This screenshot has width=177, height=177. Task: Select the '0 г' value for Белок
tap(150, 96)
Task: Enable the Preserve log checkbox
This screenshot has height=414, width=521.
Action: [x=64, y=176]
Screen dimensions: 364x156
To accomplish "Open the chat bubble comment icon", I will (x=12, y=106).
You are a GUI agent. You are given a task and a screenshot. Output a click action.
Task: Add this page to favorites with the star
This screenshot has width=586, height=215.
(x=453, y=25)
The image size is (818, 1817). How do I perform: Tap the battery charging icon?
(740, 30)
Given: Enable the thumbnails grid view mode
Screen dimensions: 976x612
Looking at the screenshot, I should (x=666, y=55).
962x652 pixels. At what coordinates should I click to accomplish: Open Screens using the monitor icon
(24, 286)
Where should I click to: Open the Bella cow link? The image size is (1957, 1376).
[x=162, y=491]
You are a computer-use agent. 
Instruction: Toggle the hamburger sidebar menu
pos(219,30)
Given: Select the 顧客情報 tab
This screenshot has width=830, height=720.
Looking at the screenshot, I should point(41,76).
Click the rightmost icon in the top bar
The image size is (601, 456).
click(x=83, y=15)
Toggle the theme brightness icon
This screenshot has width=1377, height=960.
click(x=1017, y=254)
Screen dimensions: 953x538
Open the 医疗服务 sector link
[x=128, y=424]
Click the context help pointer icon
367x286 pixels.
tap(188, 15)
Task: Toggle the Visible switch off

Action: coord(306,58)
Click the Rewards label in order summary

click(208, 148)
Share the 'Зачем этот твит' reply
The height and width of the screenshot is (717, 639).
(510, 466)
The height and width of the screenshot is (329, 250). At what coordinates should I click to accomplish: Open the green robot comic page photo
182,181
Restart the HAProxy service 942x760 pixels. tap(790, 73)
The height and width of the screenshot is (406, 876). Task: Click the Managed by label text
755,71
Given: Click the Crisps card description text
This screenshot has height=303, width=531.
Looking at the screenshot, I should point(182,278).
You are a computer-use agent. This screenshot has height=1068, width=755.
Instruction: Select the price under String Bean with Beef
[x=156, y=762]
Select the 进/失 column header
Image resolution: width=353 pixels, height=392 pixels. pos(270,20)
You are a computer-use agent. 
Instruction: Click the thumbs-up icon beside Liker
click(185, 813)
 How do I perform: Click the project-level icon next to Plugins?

» Challenge: Can you change every "computer-use agent" in the records above to "desktop assistant" and give all the lines again with nothing else altered?

» Exercise output:
This screenshot has width=177, height=177. Task: Select the '0 г' value for Белок
tap(150, 96)
Task: Enable the Preserve log checkbox
This screenshot has height=414, width=521.
Action: [x=64, y=176]
Screen dimensions: 364x156
To accomplish "Open the chat bubble comment icon", I will (x=12, y=106).
You are a GUI agent. You are given a task and a screenshot. Output a click action.
Task: Add this page to favorites with the star
This screenshot has width=586, height=215.
(x=453, y=25)
The image size is (818, 1817). How do I perform: Tap the battery charging icon?
(740, 30)
Given: Enable the thumbnails grid view mode
Screen dimensions: 976x612
Looking at the screenshot, I should (x=666, y=55).
962x652 pixels. At what coordinates should I click to accomplish: Open Screens using the monitor icon
(24, 286)
Where should I click to: Open the Bella cow link? The image size is (1957, 1376).
[x=162, y=491]
You are a desktop assistant. 
Instruction: Toggle the hamburger sidebar menu
pos(219,30)
Given: Select the 顧客情報 tab
This screenshot has width=830, height=720.
Looking at the screenshot, I should point(41,76).
Click the rightmost icon in the top bar
The image size is (601, 456).
click(x=83, y=15)
Toggle the theme brightness icon
This screenshot has width=1377, height=960.
click(x=1017, y=254)
Screen dimensions: 953x538
Open the 医疗服务 sector link
[x=128, y=424]
Click the context help pointer icon
367x286 pixels.
tap(188, 15)
Task: Toggle the Visible switch off

Action: coord(306,58)
Click the Rewards label in order summary

click(208, 148)
Share the 'Зачем этот твит' reply
The height and width of the screenshot is (717, 639).
(510, 466)
The height and width of the screenshot is (329, 250). At what coordinates should I click to accomplish: Open the green robot comic page photo
182,181
Restart the HAProxy service 942x760 pixels. tap(790, 73)
The height and width of the screenshot is (406, 876). Task: Click the Managed by label text
755,71
Given: Click the Crisps card description text
This screenshot has height=303, width=531.
Looking at the screenshot, I should point(182,278).
You are a desktop assistant. This screenshot has height=1068, width=755.
Instruction: Select the price under String Bean with Beef
[x=156, y=762]
Select the 进/失 column header
Image resolution: width=353 pixels, height=392 pixels. pos(270,20)
You are a desktop assistant. 
Instruction: Click the thumbs-up icon beside Liker
click(185, 813)
 How do I perform: Click the project-level icon next to Plugins?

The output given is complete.